The Actual Maximum throughput
From running tcpdump on Dublin, we know that the
maximum payload on TCP packet is 1448 Byte.
How do you know that?
Step 1. Run "tcpdump" on router Dublin.
Step 2. Run "nettest/pingserver" on Prague
Step 3. Run "nettest/pingclient" on Madrid, packet size 1500 Byte ( Max data payload for Ethernet frame )
Step 4. From dublin, we can see the IP fragment is 1448
See the result
[root@dublin /root]# tcpdump -S -i eth2 dst host 192.168.2.2
Kernel filter, protocol ALL, TURBO mode (575 frames), datagram packet socket
tcpdump: listening on eth2
21:45:18.721415 < 192.168.1.2.1641 > 192.168.2.2.1026: S
4098556398:4098556398(0) win 32120 <mss 1460,sackOK,timestamp 51137723
0,nop,wscale 0> (DF)
21:45:18.721640 < 192.168.1.2.1641 > 192.168.2.2.1026: .
4098556399:4098556399(0) ack 4090392485 win 32120 <nop,nop,timestamp 51137723
36471011> (DF)
21:45:18.728551 < 192.168.1.2.1641 > 192.168.2.2.1026: P
4098556399:4098556403(4) ack 4090392485 win 32120 <nop,nop,timestamp 51137724
36471011> (DF)
21:45:18.728706 < 192.168.1.2.1641 > 192.168.2.2.1026: P 4098556403:4098557851(1448)
ack 4090392485 win 32120 <nop,nop,timestamp 51137724 36471011> (DF)
21:45:18.736906 < 192.168.1.2.1641 > 192.168.2.2.1026: P 4098557851:4098557903(52)
ack 4090392485 win 32120 <nop,nop,timestamp 51137725 36471013> (DF)
21:45:18.737311 < 192.168.1.2.1641 > 192.168.2.2.1026: .

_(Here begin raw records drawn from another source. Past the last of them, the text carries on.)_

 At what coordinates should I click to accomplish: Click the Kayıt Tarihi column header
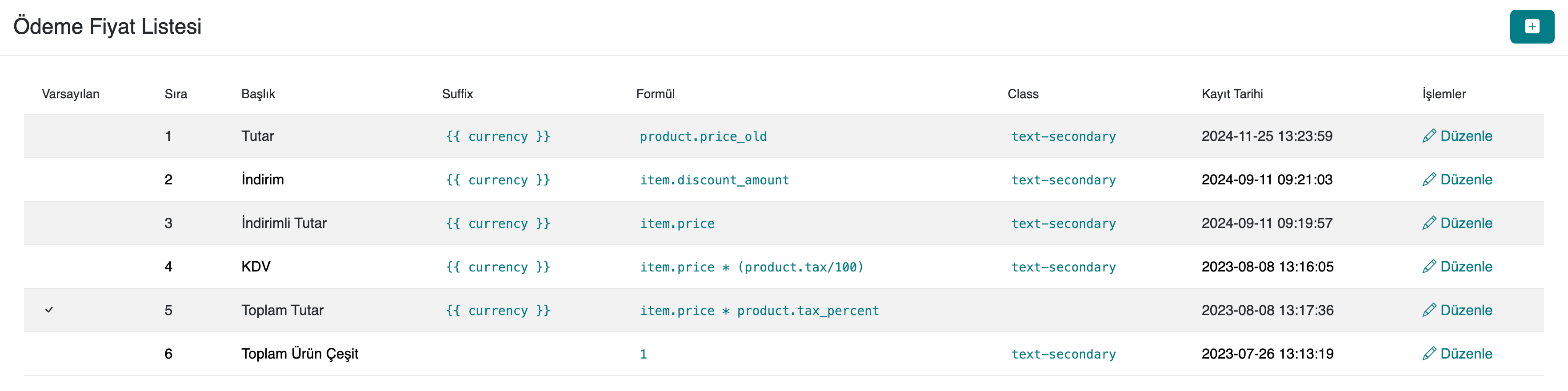pos(1232,94)
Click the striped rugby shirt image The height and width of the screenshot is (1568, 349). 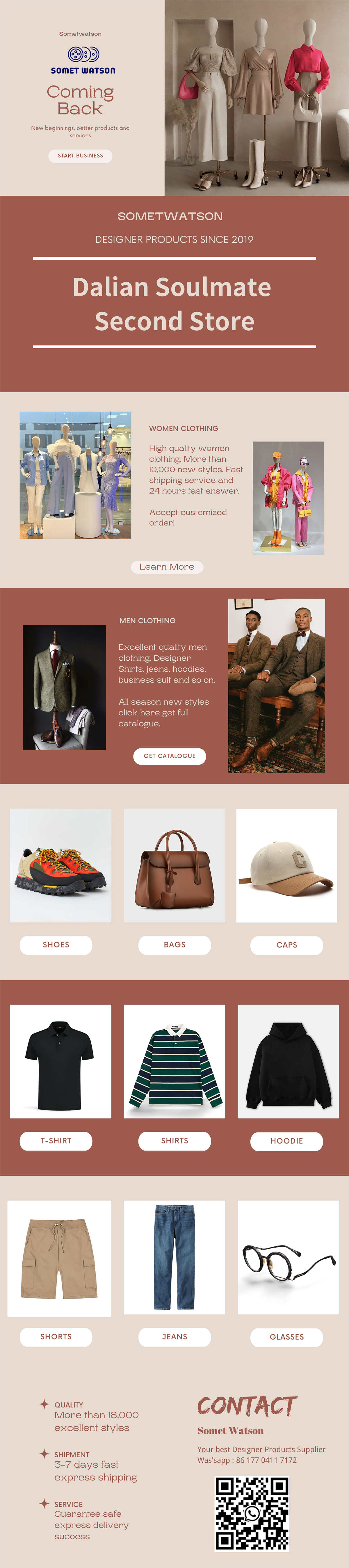pos(174,1061)
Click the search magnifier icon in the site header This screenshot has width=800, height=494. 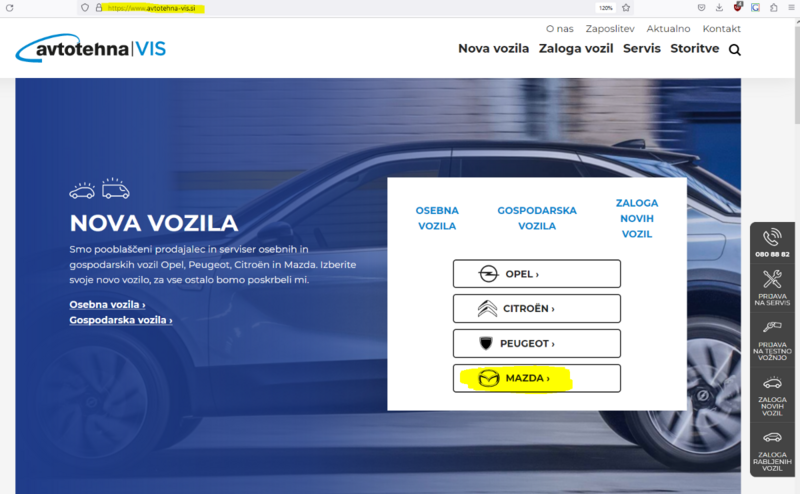point(735,50)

4098557903:4098557903(0) ack 4090393933 win 31856 <nop,nop,timestamp 51137725
36471013> (DF)
21:45:18.741197 < 192.168.1.2.1641 > 192.168.2.2.1026: F
4098557903:4098557903(0) ack 4090393985 win 31856 <nop,nop,timestamp 51137725
36471013> (DF)
21:45:18.741426 < 192.168.1.2.1641 > 192.168.2.2.1026: .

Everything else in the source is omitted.